Establishment and characterization of two cell lines derived from primary cultures of Gekko japonicus cerebral cortex

Adult Gekko japonicus is one of those vertebrates that are able to regenerate their missing or amputated tail. The most interesting feature of this animal lies in the ability of its spinal cord to regrow a functional tail. A fundamental question is whether the neuroglial cells play a different role compared with high vertebrates. Since in vitro studies using primary neuroglial cells are hampered by the limited lifespan and miscellaneous genetic background of these cells, we generated neuroglial cell lines from primary cell cultures of cerebral cortex of G. japonicus. The SV40 (simian‐virus‐40) T antigen gene was introduced into primary cell cultures. Cell cycle analysis, cell growth and proliferation, cell colony formation and contact inhibition, as well as karyotype assays were investigated. Two cell colonies, Gsn‐1 and Gsn‐3, were immunochemically characterized as glial fibrillary acidic protein and galactocerebroside‐positive respectively.
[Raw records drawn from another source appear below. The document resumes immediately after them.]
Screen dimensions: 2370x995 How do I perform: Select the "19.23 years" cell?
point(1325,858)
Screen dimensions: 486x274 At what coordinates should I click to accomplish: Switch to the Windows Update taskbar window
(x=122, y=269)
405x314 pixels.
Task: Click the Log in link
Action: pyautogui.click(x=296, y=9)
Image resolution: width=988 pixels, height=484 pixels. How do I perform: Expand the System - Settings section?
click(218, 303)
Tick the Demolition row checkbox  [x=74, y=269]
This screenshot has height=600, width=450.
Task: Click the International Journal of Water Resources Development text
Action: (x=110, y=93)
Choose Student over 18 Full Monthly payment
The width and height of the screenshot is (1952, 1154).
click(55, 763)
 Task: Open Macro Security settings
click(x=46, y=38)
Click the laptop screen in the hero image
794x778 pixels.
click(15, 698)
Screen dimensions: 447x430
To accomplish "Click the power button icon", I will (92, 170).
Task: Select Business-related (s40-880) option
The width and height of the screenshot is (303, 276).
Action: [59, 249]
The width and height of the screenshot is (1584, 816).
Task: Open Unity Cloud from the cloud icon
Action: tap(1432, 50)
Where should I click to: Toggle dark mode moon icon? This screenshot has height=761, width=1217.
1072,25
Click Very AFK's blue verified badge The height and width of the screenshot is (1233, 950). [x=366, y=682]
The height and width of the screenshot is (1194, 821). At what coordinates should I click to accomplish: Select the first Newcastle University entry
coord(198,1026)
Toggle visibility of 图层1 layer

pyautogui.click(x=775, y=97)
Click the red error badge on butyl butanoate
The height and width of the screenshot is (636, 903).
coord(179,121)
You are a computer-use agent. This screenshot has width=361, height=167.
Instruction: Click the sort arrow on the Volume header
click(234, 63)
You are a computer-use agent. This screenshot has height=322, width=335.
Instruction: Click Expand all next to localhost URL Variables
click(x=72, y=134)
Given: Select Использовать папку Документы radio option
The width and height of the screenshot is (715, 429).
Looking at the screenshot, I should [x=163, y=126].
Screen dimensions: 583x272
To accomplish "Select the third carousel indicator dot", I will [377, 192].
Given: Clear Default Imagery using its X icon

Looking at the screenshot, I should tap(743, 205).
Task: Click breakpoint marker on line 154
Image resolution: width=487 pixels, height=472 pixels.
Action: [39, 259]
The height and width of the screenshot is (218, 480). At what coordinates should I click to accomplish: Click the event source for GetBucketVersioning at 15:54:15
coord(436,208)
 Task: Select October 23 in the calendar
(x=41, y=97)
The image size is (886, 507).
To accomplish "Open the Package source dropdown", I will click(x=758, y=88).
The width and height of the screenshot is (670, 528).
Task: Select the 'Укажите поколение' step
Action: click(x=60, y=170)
Compared with parental primary cells, the Gsn cells displayed shorter population doubling time, decreased percentage of cells in the G0/G1 phase, higher cell proliferation index, and increased cell activity. In assays of colony characteristics, Gsn cells showed increased cell activity at the lower cell densities or FBS (fetal bovine serum) supplement. The karyotype of immortalized Gsn cells exhibited transformational characteristics with hyperdiploid and polyploid chromosomes. The cell lines will provide a useful in vitro model for gecko neuroglial cells and facilitate systematic studies investigating the biological functions of specific gene products related to regeneration of the central nervous system.